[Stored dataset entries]
*-*-*

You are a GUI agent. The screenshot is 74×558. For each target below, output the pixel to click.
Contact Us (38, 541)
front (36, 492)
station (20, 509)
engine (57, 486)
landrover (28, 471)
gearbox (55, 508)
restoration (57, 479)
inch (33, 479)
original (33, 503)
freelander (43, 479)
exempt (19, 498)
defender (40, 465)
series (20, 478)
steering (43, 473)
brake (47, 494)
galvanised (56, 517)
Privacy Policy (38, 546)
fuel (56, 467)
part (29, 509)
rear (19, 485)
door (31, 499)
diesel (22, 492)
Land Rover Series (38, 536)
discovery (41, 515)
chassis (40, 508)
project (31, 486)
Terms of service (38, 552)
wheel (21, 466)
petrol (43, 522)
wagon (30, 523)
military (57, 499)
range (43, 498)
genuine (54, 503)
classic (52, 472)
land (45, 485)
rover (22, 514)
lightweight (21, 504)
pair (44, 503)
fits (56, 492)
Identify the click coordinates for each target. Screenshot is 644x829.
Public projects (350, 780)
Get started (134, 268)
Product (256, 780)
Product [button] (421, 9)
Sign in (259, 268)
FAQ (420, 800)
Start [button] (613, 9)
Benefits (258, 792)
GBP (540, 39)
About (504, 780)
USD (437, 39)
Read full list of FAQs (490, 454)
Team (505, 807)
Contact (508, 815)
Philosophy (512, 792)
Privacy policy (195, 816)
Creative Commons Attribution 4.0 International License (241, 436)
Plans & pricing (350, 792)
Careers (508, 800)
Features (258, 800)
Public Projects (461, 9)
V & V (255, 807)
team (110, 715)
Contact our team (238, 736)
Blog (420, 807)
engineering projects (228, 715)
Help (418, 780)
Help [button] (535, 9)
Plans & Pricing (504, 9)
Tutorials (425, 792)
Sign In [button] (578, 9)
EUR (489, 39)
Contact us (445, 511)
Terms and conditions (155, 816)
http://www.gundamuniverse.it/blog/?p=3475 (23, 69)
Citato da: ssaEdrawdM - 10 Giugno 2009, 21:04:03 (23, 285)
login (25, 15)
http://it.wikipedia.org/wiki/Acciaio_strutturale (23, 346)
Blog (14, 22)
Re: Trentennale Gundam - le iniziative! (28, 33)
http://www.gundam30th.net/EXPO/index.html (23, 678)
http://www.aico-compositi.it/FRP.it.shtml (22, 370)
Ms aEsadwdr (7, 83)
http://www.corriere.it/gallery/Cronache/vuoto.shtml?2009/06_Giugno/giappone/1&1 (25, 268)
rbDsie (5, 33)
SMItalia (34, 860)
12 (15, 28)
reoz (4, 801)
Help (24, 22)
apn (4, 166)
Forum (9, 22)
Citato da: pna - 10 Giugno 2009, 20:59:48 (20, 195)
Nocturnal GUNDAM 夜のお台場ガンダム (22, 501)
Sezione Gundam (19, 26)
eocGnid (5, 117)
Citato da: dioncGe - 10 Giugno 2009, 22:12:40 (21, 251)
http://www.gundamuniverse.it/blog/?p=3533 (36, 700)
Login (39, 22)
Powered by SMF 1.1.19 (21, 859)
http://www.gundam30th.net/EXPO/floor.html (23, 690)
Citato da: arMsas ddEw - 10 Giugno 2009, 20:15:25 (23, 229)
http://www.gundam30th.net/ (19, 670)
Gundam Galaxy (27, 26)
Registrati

*-*-*

▶ **Task brief**: Lay out every line of the entries above as a Markdown table, with Row holding the line's number and Line holding its text. Leave out blank lines.

▶ **Written response**:
| Row | Line |
|---|---|
| 1 | You are a GUI agent. The screenshot is 74×558. For each target below, output the pixel to click. |
| 2 | Contact Us (38, 541) |
| 3 | front (36, 492) |
| 4 | station (20, 509) |
| 5 | engine (57, 486) |
| 6 | landrover (28, 471) |
| 7 | gearbox (55, 508) |
| 8 | restoration (57, 479) |
| 9 | inch (33, 479) |
| 10 | original (33, 503) |
| 11 | freelander (43, 479) |
| 12 | exempt (19, 498) |
| 13 | defender (40, 465) |
| 14 | series (20, 478) |
| 15 | steering (43, 473) |
| 16 | brake (47, 494) |
| 17 | galvanised (56, 517) |
| 18 | Privacy Policy (38, 546) |
| 19 | fuel (56, 467) |
| 20 | part (29, 509) |
| 21 | rear (19, 485) |
| 22 | door (31, 499) |
| 23 | diesel (22, 492) |
| 24 | Land Rover Series (38, 536) |
| 25 | discovery (41, 515) |
| 26 | chassis (40, 508) |
| 27 | project (31, 486) |
| 28 | Terms of service (38, 552) |
| 29 | wheel (21, 466) |
| 30 | petrol (43, 522) |
| 31 | wagon (30, 523) |
| 32 | military (57, 499) |
| 33 | range (43, 498) |
| 34 | genuine (54, 503) |
| 35 | classic (52, 472) |
| 36 | land (45, 485) |
| 37 | rover (22, 514) |
| 38 | lightweight (21, 504) |
| 39 | pair (44, 503) |
| 40 | fits (56, 492) |
| 41 | Identify the click coordinates for each target. Screenshot is 644x829. |
| 42 | Public projects (350, 780) |
| 43 | Get started (134, 268) |
| 44 | Product (256, 780) |
| 45 | Product [button] (421, 9) |
| 46 | Sign in (259, 268) |
| 47 | FAQ (420, 800) |
| 48 | Start [button] (613, 9) |
| 49 | Benefits (258, 792) |
| 50 | GBP (540, 39) |
| 51 | About (504, 780) |
| 52 | USD (437, 39) |
| 53 | Read full list of FAQs (490, 454) |
| 54 | Team (505, 807) |
| 55 | Contact (508, 815) |
| 56 | Philosophy (512, 792) |
| 57 | Privacy policy (195, 816) |
| 58 | Creative Commons Attribution 4.0 International License (241, 436) |
| 59 | Plans & pricing (350, 792) |
| 60 | Careers (508, 800) |
| 61 | Features (258, 800) |
| 62 | Public Projects (461, 9) |
| 63 | V & V (255, 807) |
| 64 | team (110, 715) |
| 65 | Contact our team (238, 736) |
| 66 | Blog (420, 807) |
| 67 | engineering projects (228, 715) |
| 68 | Help (418, 780) |
| 69 | Help [button] (535, 9) |
| 70 | Plans & Pricing (504, 9) |
| 71 | Tutorials (425, 792) |
| 72 | Sign In [button] (578, 9) |
| 73 | EUR (489, 39) |
| 74 | Contact us (445, 511) |
| 75 | Terms and conditions (155, 816) |
| 76 | http://www.gundamuniverse.it/blog/?p=3475 (23, 69) |
| 77 | Citato da: ssaEdrawdM - 10 Giugno 2009, 21:04:03 (23, 285) |
| 78 | login (25, 15) |
| 79 | http://it.wikipedia.org/wiki/Acciaio_strutturale (23, 346) |
| 80 | Blog (14, 22) |
| 81 | Re: Trentennale Gundam - le iniziative! (28, 33) |
| 82 | http://www.gundam30th.net/EXPO/index.html (23, 678) |
| 83 | http://www.aico-compositi.it/FRP.it.shtml (22, 370) |
| 84 | Ms aEsadwdr (7, 83) |
| 85 | http://www.corriere.it/gallery/Cronache/vuoto.shtml?2009/06_Giugno/giappone/1&1 (25, 268) |
| 86 | rbDsie (5, 33) |
| 87 | SMItalia (34, 860) |
| 88 | 12 (15, 28) |
| 89 | reoz (4, 801) |
| 90 | Help (24, 22) |
| 91 | apn (4, 166) |
| 92 | Forum (9, 22) |
| 93 | Citato da: pna - 10 Giugno 2009, 20:59:48 (20, 195) |
| 94 | Nocturnal GUNDAM 夜のお台場ガンダム (22, 501) |
| 95 | Sezione Gundam (19, 26) |
| 96 | eocGnid (5, 117) |
| 97 | Citato da: dioncGe - 10 Giugno 2009, 22:12:40 (21, 251) |
| 98 | http://www.gundamuniverse.it/blog/?p=3533 (36, 700) |
| 99 | Login (39, 22) |
| 100 | Powered by SMF 1.1.19 (21, 859) |
| 101 | http://www.gundam30th.net/EXPO/floor.html (23, 690) |
| 102 | Citato da: arMsas ddEw - 10 Giugno 2009, 20:15:25 (23, 229) |
| 103 | http://www.gundam30th.net/ (19, 670) |
| 104 | Gundam Galaxy (27, 26) |
| 105 | Registrati |